WHAT YOU WILL DO →
Every record must be retyped exactly as it reads.

(PROVIDED MATERIAL)

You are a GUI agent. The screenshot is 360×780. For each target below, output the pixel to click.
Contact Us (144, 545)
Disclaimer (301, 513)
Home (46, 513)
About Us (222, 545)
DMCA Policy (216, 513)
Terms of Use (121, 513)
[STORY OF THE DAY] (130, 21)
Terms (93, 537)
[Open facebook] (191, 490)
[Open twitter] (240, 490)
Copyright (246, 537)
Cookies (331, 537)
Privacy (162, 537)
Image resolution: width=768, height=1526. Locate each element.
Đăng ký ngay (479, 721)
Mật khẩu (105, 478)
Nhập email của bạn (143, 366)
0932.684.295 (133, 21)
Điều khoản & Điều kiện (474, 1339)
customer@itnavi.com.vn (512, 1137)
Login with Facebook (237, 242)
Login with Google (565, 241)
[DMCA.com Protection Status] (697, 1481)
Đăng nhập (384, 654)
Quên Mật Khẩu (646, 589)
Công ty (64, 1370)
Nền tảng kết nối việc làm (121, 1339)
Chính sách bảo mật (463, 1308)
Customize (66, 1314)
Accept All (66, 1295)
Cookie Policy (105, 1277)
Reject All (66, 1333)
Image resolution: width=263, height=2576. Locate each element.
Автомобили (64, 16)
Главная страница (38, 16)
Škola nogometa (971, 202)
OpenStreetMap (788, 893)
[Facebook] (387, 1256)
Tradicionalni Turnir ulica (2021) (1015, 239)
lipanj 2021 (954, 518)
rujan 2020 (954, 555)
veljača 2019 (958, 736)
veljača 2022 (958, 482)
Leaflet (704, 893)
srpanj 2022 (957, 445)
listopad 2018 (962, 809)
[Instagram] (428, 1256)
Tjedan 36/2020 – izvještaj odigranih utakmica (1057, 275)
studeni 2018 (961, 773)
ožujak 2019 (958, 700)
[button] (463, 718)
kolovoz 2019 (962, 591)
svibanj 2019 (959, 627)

(End PROVIDED MATERIAL)

TASK SOLUTION →
You are a GUI agent. The screenshot is 360×780. For each target below, output the pixel to click.
Contact Us (144, 545)
Disclaimer (301, 513)
Home (46, 513)
About Us (222, 545)
DMCA Policy (216, 513)
Terms of Use (121, 513)
[STORY OF THE DAY] (130, 21)
Terms (93, 537)
[Open facebook] (191, 490)
[Open twitter] (240, 490)
Copyright (246, 537)
Cookies (331, 537)
Privacy (162, 537)
Image resolution: width=768, height=1526. Locate each element.
Đăng ký ngay (479, 721)
Mật khẩu (105, 478)
Nhập email của bạn (143, 366)
0932.684.295 (133, 21)
Điều khoản & Điều kiện (474, 1339)
customer@itnavi.com.vn (512, 1137)
Login with Facebook (237, 242)
Login with Google (565, 241)
[DMCA.com Protection Status] (697, 1481)
Đăng nhập (384, 654)
Quên Mật Khẩu (646, 589)
Công ty (64, 1370)
Nền tảng kết nối việc làm (121, 1339)
Chính sách bảo mật (463, 1308)
Customize (66, 1314)
Accept All (66, 1295)
Cookie Policy (105, 1277)
Reject All (66, 1333)
Image resolution: width=263, height=2576. Locate each element.
Автомобили (64, 16)
Главная страница (38, 16)
Škola nogometa (971, 202)
OpenStreetMap (788, 893)
[Facebook] (387, 1256)
Tradicionalni Turnir ulica (2021) (1015, 239)
lipanj 2021 (954, 518)
rujan 2020 (954, 555)
veljača 2019 (958, 736)
veljača 2022 (958, 482)
Leaflet (704, 893)
srpanj 2022 (957, 445)
listopad 2018 (962, 809)
[Instagram] (428, 1256)
Tjedan 36/2020 – izvještaj odigranih utakmica (1057, 275)
studeni 2018 (961, 773)
ožujak 2019 (958, 700)
[button] (463, 718)
kolovoz 2019 (962, 591)
svibanj 2019 (959, 627)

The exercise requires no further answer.